**Task prompt:**
Copy out the data word for word, starting at the line that contains "Viewport: 1919px width, 967px" and ending at the line that contains "click(538, 406)", with both of those lines included.

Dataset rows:
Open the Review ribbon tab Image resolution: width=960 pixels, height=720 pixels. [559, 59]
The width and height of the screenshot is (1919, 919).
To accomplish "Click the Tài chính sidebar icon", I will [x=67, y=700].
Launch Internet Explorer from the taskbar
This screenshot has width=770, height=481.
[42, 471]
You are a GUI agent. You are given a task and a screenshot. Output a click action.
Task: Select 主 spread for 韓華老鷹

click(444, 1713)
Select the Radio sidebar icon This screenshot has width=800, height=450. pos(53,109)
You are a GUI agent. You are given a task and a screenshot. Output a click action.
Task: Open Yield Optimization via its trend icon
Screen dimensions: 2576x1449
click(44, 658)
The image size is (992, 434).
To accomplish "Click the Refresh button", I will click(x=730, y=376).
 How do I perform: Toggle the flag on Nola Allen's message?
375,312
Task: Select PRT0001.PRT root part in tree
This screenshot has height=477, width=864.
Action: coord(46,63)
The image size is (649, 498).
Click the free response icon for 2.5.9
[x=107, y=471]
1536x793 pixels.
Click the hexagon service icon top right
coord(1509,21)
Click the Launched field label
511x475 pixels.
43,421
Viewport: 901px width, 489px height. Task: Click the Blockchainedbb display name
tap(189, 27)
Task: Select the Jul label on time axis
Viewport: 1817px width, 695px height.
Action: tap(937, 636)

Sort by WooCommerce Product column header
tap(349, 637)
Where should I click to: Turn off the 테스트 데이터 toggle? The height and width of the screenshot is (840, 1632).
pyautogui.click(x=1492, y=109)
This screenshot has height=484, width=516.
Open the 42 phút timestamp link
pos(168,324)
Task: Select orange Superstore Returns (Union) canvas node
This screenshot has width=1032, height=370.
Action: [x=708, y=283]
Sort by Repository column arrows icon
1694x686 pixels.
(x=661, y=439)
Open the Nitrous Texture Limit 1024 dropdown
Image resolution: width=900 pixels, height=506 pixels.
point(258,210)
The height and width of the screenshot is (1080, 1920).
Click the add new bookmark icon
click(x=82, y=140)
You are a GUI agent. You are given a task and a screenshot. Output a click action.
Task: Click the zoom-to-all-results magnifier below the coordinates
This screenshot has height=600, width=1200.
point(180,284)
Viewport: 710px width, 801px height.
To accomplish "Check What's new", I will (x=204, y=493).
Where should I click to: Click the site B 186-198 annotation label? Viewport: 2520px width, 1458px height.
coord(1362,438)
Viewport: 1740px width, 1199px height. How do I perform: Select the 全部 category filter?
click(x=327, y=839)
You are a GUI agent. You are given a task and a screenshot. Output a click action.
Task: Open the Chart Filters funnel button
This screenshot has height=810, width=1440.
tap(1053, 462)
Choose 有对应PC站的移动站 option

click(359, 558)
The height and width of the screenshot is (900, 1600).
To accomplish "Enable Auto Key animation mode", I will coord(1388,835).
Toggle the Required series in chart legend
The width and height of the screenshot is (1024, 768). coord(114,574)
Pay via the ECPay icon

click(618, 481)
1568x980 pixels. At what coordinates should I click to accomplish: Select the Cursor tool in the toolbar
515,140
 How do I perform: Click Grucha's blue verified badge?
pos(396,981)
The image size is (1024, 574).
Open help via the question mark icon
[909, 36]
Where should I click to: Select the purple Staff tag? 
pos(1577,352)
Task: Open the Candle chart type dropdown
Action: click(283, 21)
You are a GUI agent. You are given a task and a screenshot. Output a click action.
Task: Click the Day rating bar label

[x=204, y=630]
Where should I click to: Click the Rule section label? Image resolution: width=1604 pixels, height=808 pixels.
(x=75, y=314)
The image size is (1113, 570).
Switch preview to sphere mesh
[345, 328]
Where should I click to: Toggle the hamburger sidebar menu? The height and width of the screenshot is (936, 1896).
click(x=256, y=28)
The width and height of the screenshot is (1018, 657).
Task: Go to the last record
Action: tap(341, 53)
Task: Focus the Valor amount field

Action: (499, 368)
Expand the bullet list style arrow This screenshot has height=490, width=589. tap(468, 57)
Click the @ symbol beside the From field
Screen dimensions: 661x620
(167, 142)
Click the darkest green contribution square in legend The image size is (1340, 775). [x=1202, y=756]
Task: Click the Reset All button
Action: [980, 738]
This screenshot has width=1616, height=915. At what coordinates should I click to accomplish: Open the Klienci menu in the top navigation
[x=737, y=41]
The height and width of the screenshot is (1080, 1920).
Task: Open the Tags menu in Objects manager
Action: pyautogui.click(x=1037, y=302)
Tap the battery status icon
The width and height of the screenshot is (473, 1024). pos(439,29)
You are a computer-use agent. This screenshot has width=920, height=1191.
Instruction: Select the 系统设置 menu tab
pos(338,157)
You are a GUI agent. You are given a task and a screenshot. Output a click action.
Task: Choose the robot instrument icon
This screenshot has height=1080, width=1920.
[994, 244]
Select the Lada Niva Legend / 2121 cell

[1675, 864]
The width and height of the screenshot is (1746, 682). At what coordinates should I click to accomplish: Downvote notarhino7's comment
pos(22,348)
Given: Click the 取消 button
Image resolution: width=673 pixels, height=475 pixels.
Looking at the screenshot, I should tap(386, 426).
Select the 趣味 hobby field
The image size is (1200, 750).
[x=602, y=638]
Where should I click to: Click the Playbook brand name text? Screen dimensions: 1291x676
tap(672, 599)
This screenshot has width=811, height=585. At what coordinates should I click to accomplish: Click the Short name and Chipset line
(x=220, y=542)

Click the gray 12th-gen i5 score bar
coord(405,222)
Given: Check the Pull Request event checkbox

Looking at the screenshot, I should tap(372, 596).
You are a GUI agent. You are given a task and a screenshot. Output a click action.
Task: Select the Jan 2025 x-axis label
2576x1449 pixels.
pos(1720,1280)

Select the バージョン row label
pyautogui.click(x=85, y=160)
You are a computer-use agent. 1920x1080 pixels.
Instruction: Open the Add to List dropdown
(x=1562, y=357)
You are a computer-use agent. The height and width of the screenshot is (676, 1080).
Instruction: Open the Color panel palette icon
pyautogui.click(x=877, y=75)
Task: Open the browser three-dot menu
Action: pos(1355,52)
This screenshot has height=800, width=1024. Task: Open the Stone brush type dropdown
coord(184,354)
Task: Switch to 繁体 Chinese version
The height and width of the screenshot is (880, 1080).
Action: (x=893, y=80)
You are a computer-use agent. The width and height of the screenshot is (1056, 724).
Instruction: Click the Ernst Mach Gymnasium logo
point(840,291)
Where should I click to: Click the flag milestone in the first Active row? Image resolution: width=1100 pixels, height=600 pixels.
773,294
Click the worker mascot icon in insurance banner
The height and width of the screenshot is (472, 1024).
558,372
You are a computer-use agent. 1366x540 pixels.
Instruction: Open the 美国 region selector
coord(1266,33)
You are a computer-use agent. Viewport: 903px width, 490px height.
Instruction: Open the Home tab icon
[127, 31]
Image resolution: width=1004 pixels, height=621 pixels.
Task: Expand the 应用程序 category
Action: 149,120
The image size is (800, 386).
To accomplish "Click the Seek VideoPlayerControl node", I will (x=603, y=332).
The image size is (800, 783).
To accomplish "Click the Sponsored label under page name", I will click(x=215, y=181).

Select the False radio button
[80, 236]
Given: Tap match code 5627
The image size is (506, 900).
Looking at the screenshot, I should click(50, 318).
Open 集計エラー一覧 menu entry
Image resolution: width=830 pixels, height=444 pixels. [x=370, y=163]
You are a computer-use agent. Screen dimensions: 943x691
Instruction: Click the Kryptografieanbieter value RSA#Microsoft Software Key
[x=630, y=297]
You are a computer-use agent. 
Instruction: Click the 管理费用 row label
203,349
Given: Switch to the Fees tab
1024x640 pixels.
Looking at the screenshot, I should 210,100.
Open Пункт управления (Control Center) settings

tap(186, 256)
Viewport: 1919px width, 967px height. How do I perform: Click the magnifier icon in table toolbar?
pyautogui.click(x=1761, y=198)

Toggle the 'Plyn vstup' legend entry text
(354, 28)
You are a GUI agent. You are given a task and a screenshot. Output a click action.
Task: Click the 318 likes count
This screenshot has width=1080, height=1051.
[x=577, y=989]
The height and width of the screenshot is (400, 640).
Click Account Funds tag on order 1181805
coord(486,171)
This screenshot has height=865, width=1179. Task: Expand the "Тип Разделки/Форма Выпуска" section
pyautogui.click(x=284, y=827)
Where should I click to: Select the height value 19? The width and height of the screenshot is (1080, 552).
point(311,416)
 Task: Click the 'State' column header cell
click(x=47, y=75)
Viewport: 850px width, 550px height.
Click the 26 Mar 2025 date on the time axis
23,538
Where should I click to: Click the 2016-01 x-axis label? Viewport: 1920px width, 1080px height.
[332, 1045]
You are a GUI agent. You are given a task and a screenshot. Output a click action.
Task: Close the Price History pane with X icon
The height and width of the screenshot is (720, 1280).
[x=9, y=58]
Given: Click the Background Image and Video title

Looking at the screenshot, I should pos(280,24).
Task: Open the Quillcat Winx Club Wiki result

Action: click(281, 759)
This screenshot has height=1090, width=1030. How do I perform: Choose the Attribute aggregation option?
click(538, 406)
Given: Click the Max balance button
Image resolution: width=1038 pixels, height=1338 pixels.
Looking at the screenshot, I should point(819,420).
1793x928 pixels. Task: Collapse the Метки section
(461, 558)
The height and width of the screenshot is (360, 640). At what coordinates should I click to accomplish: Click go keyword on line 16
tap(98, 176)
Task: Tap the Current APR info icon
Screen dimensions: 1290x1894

**Correct answer:**
Viewport: 1919px width, 967px height. How do I perform: Click the magnifier icon in table toolbar?
pyautogui.click(x=1761, y=198)

Toggle the 'Plyn vstup' legend entry text
(354, 28)
You are a GUI agent. You are given a task and a screenshot. Output a click action.
Task: Click the 318 likes count
This screenshot has width=1080, height=1051.
[x=577, y=989]
The height and width of the screenshot is (400, 640).
Click Account Funds tag on order 1181805
coord(486,171)
This screenshot has height=865, width=1179. Task: Expand the "Тип Разделки/Форма Выпуска" section
pyautogui.click(x=284, y=827)
Where should I click to: Select the height value 19? The width and height of the screenshot is (1080, 552).
point(311,416)
 Task: Click the 'State' column header cell
click(x=47, y=75)
Viewport: 850px width, 550px height.
Click the 26 Mar 2025 date on the time axis
23,538
Where should I click to: Click the 2016-01 x-axis label? Viewport: 1920px width, 1080px height.
[332, 1045]
You are a GUI agent. You are given a task and a screenshot. Output a click action.
Task: Close the Price History pane with X icon
The height and width of the screenshot is (720, 1280).
[x=9, y=58]
Given: Click the Background Image and Video title

Looking at the screenshot, I should pos(280,24).
Task: Open the Quillcat Winx Club Wiki result

Action: click(281, 759)
This screenshot has height=1090, width=1030. How do I perform: Choose the Attribute aggregation option?
click(538, 406)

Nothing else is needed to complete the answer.